Protective functions of exosomes have also been attributed to heat shock proteins (HSPs). HSPs can repair ion channels, restore redox balance, interact with nitric oxide-induced protection, inhibit proinflammatory cytokines, and prevent apoptosis pathway activation33. HSPs are intracellular chaperones important for correct protein homeostasis. Specifically Hsp70 and Hsp27 are capable of protection against irreversible injuries associated with ischemia reperfusion34,35,36. Hsp70 is secreted from cells by exosomes, and protects against oxidative stress and apoptosis; Hsp70 also maintains sarcomeric structure35,37,38. Vicencio showed that exosomal Hsp70 activates the downstream pathway of toll-like receptor (TLR) 4, leading to phosphorylation of Hsp279. Elevated levels of Hsp27 participate in cardioprotection by maintaining the integrity of microtubules and actin cytoskeleton, and protecting the endothelium from ischemia39,40. Hsp27 can also act as an endogenous cytoprotective stress response protein, eliciting cardioprotection after ischemic injury via its role as a molecular chaperone41. Hsp27 plays a role as a downstream effector of p38 MAPK during ischemic or β-adrenergic preconditioning protocols42. The Hsp70–TLR4–Hsp27 axis is one of the critical components in exosome-mediated cardioprotection.

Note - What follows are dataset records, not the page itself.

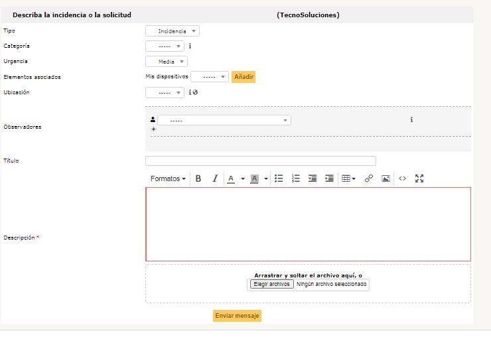Open the Categoría dropdown

[x=165, y=46]
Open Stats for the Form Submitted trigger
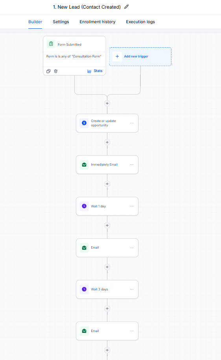The height and width of the screenshot is (360, 221). click(x=95, y=71)
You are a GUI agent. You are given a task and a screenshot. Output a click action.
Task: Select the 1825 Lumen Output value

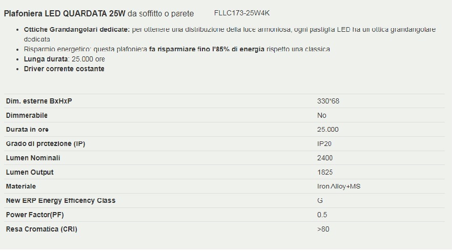coord(325,172)
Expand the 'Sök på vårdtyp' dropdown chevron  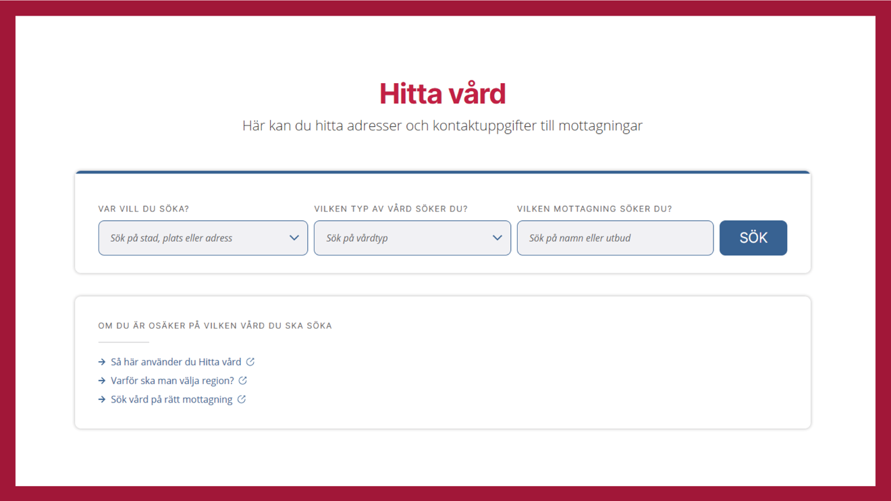click(497, 238)
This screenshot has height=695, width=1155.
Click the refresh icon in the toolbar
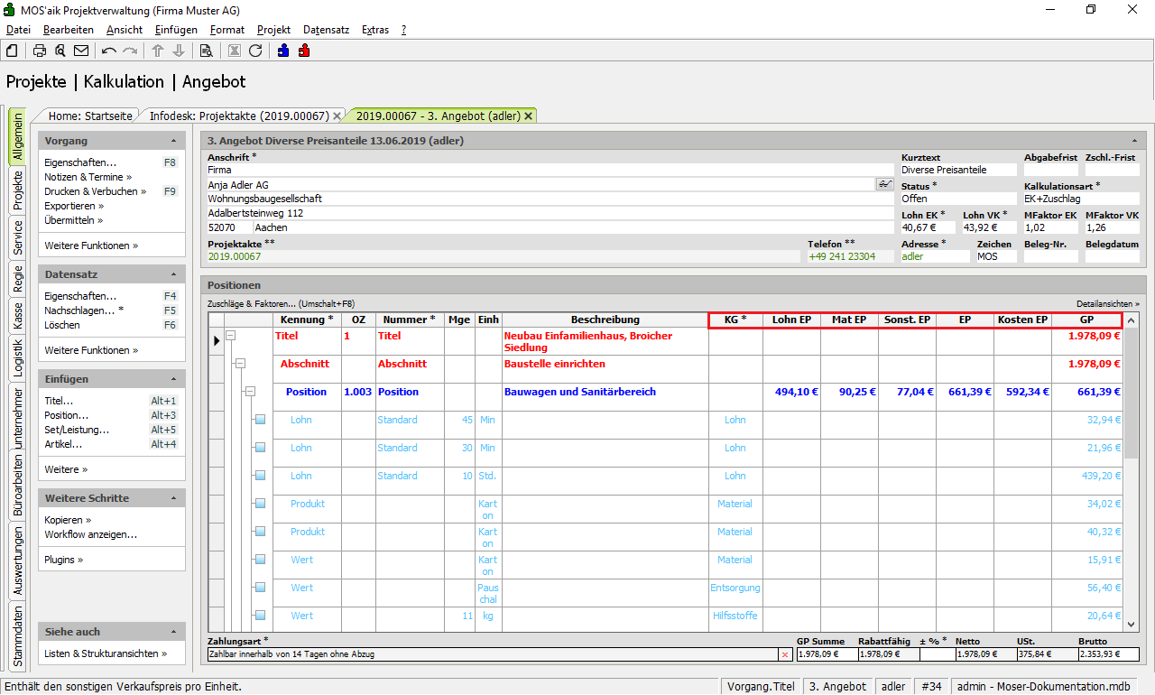255,51
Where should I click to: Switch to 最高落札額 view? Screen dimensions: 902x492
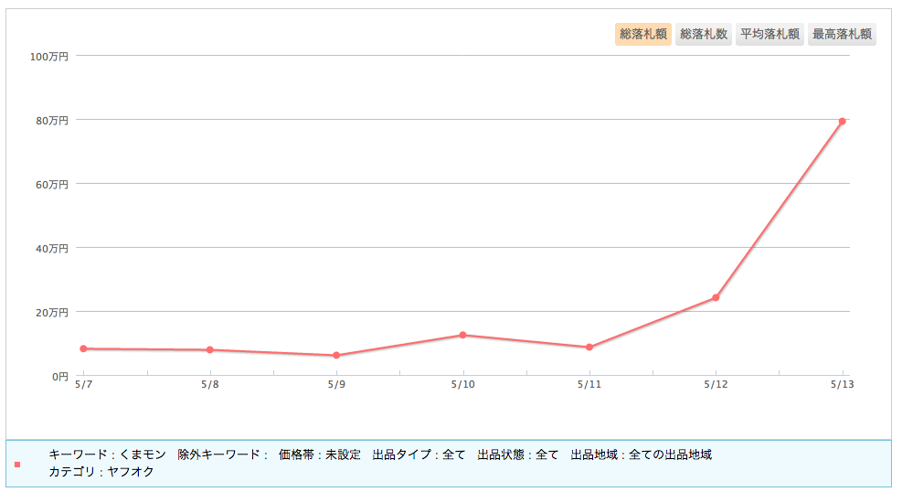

Exosomes from ADSCs promote neovascularization and alleviate inflammation and apoptosis after ischemia reperfusion43. Treatment of macrophages with ADSC-exosomes induces the anti-inflammatory M2 phenotype through transactivation of arginase-1 by exosome-carried active signal transducer and activator of transcription44. Luo demonstrated that exosomes from miR-126-overexpressing ADSCs decreased H9c2 myocardial cell injury by reducing inflammation factor expression during hypoxia induction45.

Exosomes may also have a therapeutic effect by reprogramming the microenvironment. Exosome injections significantly reduced apoptosis, in rats that underwent ischemia reperfusion, by enhancing autophagy via the AMPK/mTOR and Akt/mTOR pathways22. IL-6, secreted from ADSC-exosomes, stimulated angiogenesis and enhanced recovery after ischemia reperfusion injury by the classic signaling pathway46.

In summary, a variety of stem cell exosomes can protect against ischemia injury in the myocardium. This study confirms that exosomes originating from ADSCs can protect cardiomyocytes from oxidative stress.